▶ What you will do
Every entry in the following data should be output exactly.

Stored data:

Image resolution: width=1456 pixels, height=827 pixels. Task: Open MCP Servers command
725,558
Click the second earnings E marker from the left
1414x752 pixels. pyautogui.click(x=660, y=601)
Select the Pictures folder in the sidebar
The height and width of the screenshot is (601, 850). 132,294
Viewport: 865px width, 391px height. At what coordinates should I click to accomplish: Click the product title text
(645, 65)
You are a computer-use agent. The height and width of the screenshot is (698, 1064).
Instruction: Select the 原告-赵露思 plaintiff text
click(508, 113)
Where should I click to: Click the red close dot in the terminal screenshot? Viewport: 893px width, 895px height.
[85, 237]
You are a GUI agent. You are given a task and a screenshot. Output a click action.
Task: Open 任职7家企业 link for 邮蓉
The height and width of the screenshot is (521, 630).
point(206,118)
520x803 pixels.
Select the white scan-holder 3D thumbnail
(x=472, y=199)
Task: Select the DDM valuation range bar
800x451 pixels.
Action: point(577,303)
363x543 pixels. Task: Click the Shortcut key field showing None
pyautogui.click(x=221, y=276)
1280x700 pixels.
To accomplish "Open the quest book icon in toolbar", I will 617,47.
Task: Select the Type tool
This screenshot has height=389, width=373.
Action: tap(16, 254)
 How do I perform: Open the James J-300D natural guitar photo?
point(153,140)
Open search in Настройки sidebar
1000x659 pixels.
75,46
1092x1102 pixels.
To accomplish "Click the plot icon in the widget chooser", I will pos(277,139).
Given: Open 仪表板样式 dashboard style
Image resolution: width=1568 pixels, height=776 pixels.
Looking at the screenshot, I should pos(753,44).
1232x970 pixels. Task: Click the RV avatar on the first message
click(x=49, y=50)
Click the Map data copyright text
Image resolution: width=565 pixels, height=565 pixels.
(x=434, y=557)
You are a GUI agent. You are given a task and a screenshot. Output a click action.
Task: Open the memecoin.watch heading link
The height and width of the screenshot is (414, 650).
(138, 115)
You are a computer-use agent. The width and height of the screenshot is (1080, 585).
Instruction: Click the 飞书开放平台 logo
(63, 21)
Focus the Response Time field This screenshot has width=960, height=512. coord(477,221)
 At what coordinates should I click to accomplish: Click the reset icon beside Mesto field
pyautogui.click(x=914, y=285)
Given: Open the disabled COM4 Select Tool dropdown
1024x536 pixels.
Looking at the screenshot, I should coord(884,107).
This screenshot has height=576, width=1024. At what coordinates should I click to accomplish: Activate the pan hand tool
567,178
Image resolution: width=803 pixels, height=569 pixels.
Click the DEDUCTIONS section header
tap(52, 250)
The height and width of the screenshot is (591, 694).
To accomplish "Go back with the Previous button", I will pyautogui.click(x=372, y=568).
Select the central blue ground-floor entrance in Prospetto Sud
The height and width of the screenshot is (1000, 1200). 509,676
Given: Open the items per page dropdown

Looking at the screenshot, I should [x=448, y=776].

▶ Answer to the problem
Image resolution: width=1456 pixels, height=827 pixels. Task: Open MCP Servers command
725,558
Click the second earnings E marker from the left
1414x752 pixels. pyautogui.click(x=660, y=601)
Select the Pictures folder in the sidebar
The height and width of the screenshot is (601, 850). 132,294
Viewport: 865px width, 391px height. At what coordinates should I click to accomplish: Click the product title text
(645, 65)
You are a computer-use agent. The height and width of the screenshot is (698, 1064).
Instruction: Select the 原告-赵露思 plaintiff text
click(508, 113)
Where should I click to: Click the red close dot in the terminal screenshot? Viewport: 893px width, 895px height.
[85, 237]
You are a GUI agent. You are given a task and a screenshot. Output a click action.
Task: Open 任职7家企业 link for 邮蓉
The height and width of the screenshot is (521, 630).
point(206,118)
520x803 pixels.
Select the white scan-holder 3D thumbnail
(x=472, y=199)
Task: Select the DDM valuation range bar
800x451 pixels.
Action: point(577,303)
363x543 pixels. Task: Click the Shortcut key field showing None
pyautogui.click(x=221, y=276)
1280x700 pixels.
To accomplish "Open the quest book icon in toolbar", I will 617,47.
Task: Select the Type tool
This screenshot has height=389, width=373.
Action: tap(16, 254)
 How do I perform: Open the James J-300D natural guitar photo?
point(153,140)
Open search in Настройки sidebar
1000x659 pixels.
75,46
1092x1102 pixels.
To accomplish "Click the plot icon in the widget chooser", I will pos(277,139).
Given: Open 仪表板样式 dashboard style
Image resolution: width=1568 pixels, height=776 pixels.
Looking at the screenshot, I should pos(753,44).
1232x970 pixels. Task: Click the RV avatar on the first message
click(x=49, y=50)
Click the Map data copyright text
Image resolution: width=565 pixels, height=565 pixels.
(x=434, y=557)
You are a GUI agent. You are given a task and a screenshot. Output a click action.
Task: Open the memecoin.watch heading link
The height and width of the screenshot is (414, 650).
(138, 115)
You are a computer-use agent. The width and height of the screenshot is (1080, 585).
Instruction: Click the 飞书开放平台 logo
(63, 21)
Focus the Response Time field This screenshot has width=960, height=512. coord(477,221)
 At what coordinates should I click to accomplish: Click the reset icon beside Mesto field
pyautogui.click(x=914, y=285)
Given: Open the disabled COM4 Select Tool dropdown
1024x536 pixels.
Looking at the screenshot, I should coord(884,107).
This screenshot has height=576, width=1024. At what coordinates should I click to accomplish: Activate the pan hand tool
567,178
Image resolution: width=803 pixels, height=569 pixels.
Click the DEDUCTIONS section header
tap(52, 250)
The height and width of the screenshot is (591, 694).
To accomplish "Go back with the Previous button", I will pyautogui.click(x=372, y=568).
Select the central blue ground-floor entrance in Prospetto Sud
The height and width of the screenshot is (1000, 1200). 509,676
Given: Open the items per page dropdown

Looking at the screenshot, I should [x=448, y=776].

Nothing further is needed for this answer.